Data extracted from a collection
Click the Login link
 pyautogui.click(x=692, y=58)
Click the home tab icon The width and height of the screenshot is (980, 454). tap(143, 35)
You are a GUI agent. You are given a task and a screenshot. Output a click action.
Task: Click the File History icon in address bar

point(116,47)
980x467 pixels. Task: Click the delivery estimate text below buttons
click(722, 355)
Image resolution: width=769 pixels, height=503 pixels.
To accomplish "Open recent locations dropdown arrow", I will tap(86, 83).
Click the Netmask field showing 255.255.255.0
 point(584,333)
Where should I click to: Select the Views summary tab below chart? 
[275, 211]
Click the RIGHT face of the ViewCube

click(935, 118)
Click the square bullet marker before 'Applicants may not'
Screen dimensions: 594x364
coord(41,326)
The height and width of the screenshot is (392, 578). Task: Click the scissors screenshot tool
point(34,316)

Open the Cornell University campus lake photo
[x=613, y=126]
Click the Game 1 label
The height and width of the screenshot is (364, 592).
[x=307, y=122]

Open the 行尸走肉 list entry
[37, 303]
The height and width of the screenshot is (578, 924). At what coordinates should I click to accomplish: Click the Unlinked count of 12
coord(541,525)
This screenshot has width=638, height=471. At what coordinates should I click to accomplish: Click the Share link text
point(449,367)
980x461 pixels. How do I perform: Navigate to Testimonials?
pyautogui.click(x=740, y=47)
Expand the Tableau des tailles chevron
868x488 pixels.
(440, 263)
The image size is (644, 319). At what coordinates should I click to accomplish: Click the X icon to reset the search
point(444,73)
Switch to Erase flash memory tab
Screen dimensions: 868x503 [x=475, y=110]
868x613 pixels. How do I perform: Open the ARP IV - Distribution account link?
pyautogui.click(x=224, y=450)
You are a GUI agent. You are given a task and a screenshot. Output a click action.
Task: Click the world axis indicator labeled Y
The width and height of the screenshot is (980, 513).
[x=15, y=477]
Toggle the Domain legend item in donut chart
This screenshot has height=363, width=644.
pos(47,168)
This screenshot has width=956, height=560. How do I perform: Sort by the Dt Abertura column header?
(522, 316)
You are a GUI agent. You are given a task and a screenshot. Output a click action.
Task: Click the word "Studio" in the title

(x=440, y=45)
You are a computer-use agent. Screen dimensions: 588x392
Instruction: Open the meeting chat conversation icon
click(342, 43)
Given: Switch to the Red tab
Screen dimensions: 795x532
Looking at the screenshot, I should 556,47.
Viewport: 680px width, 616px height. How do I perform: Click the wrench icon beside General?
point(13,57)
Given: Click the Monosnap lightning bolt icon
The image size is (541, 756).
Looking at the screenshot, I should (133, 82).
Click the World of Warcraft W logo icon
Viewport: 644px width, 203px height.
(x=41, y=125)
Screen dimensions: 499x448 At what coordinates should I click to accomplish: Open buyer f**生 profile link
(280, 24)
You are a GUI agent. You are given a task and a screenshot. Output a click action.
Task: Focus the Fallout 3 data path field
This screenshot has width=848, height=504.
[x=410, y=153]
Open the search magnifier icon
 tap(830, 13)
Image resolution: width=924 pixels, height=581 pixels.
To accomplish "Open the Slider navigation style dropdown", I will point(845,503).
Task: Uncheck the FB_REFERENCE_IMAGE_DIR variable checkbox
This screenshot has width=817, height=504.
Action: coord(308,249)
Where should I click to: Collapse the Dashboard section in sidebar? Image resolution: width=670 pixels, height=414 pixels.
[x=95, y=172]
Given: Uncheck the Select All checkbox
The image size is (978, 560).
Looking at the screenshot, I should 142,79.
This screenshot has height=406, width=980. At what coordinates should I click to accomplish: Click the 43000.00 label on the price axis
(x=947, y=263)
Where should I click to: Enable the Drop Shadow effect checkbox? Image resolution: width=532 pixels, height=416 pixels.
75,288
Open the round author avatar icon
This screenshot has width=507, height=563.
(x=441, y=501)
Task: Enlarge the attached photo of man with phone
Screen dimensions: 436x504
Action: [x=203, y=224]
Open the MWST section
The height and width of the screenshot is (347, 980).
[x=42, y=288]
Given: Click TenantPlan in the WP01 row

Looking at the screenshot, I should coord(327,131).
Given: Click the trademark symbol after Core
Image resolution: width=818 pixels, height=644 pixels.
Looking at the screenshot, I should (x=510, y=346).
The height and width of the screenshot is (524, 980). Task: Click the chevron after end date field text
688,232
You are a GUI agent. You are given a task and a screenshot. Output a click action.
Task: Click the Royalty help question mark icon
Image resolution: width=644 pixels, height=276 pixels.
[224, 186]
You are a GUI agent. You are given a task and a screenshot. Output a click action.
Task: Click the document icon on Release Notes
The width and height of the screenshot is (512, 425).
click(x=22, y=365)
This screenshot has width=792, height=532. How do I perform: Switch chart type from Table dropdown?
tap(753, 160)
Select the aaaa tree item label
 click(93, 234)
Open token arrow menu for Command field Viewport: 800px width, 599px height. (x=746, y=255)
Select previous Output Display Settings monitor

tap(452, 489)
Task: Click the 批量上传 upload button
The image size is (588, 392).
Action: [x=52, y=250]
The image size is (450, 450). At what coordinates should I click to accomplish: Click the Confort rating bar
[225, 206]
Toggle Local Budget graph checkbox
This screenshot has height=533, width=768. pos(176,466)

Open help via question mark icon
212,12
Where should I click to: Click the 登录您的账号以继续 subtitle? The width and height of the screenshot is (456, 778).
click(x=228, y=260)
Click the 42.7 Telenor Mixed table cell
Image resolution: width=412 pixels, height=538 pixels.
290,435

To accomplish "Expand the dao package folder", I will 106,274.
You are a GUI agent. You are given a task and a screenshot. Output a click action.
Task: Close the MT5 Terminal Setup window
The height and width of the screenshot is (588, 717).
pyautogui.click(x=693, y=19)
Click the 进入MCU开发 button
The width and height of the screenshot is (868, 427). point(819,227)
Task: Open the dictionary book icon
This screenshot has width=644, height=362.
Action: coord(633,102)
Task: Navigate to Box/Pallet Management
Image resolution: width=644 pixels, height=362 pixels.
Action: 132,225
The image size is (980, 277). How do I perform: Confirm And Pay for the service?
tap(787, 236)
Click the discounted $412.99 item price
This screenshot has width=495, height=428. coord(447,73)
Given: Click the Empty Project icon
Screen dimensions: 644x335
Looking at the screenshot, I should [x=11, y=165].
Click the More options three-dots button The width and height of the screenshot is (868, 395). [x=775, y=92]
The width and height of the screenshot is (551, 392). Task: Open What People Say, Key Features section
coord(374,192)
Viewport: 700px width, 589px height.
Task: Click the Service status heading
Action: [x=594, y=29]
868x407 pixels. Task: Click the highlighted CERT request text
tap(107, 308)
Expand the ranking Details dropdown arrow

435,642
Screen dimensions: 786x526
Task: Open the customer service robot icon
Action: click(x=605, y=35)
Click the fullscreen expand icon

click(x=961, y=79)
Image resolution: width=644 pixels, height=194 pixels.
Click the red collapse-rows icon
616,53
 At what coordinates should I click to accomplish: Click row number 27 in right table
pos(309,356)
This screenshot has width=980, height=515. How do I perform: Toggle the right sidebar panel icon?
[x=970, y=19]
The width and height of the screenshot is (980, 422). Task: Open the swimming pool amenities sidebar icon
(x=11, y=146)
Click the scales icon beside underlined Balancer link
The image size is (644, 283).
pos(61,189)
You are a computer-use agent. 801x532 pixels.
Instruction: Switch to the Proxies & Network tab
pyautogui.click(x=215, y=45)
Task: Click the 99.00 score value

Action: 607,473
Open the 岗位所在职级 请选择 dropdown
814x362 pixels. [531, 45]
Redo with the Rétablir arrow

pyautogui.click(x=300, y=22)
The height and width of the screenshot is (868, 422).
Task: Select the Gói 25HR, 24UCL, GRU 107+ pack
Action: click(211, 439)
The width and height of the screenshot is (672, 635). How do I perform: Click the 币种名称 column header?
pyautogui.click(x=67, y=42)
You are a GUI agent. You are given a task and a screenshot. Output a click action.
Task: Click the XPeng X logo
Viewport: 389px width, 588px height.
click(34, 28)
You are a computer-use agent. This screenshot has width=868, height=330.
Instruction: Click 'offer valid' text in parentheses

Assignment
All lines with the string "will" must be copied from the data.

Written response
To accomplish "Open recent locations dropdown arrow", I will tap(86, 83).
To accomplish "Open the Slider navigation style dropdown", I will point(845,503).
To accomplish "Expand the dao package folder", I will 106,274.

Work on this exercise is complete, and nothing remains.